Janice Steinberg: It really was a stumble, a very happy one. I just wanted to tell the story of this marginal character in Raymond Chandler’s The Big Sleep, a woman described as having “the fine-drawn face of an intelligent Jewess.” So I started by knowing she was Jewish and living in Los Angeles in 1939, when The Big Sleep was published. I did research to figure out where in L.A. she would have lived, and discovered Boyle Heights, a neighborhood directly east of downtown that, in the 1920s and 30s, was a rich center for Jewish culture—kosher delis and butchers, synagogues, Yiddish and workers’ societies, a bar where gangster Mickey Cohen hung out, etc. I got hugely lucky in that the Jewish Historical Society of Southern California had done an oral history project. I was able to listen to people’s memories, some of which sparked major incidents in the book—for instance, a woman talked about going to her first day of school, holding her mother’s hand. The mother, an immigrant, had never learned to read, and her hand was trembling because she was terrified of being exposed as illiterate. That story inspired my chapter about Elaine’s and Barbara’s first day of school.
Diana Bletter: What are you working on now?
Janice Steinberg: I’m about 200 pages into a novel about a three-generational California Jewish family.
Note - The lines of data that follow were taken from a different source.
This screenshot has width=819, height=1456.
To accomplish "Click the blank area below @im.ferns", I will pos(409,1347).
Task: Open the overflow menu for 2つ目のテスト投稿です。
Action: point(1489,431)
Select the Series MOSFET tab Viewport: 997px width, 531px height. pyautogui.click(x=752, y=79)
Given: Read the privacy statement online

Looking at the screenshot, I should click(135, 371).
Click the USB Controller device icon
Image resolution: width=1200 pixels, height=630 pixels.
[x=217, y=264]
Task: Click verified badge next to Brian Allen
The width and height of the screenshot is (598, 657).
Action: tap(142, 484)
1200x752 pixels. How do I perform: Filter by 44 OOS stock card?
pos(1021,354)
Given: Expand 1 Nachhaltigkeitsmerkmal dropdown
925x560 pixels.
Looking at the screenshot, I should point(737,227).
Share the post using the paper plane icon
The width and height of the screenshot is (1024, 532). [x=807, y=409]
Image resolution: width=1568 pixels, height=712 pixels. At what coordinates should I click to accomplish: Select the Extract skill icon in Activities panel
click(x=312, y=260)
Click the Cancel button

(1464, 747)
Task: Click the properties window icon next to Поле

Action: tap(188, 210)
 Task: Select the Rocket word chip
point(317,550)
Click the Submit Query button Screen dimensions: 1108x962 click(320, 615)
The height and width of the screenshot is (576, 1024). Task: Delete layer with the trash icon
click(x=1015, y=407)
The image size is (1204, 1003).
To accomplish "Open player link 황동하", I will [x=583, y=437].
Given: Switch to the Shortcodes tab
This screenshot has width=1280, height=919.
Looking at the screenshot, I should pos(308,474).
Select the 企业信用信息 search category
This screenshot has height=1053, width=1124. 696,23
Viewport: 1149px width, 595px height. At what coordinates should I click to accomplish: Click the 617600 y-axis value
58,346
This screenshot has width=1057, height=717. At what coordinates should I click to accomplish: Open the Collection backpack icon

It opens with a 50th birthday party for Aaron, a divorced computer nerd who fears he’s drifting into a sad, lonely old age. Then, at the party, he meets the woman of his dreams. There’s just one problem. It turns out she’s there as his father’s date. Things get more complicated and juicy from there.
Diana Bletter: Finally, my blog talks about making this the best chapter of our lives. What are the things you do on a daily basis to make this your best chapter?
Janice Steinberg: When I sit at my desk each day, before I start to write, I listen to five minutes of affirmations that were customized for me when I was facing the thrill and scariness of having The Tin Horse published and stepping onto a larger public stage. And a source of great joy is my practice of Nia, a body-mind-spirit technique that draws on dance, martial arts, and healing arts. I trained to teach Nia six years ago, working with principles designed to increase my awareness and pleasure in living in this body.
Thank you, Janice! I will definitely remember your words, “Okay, universe, what do you want me to do next?”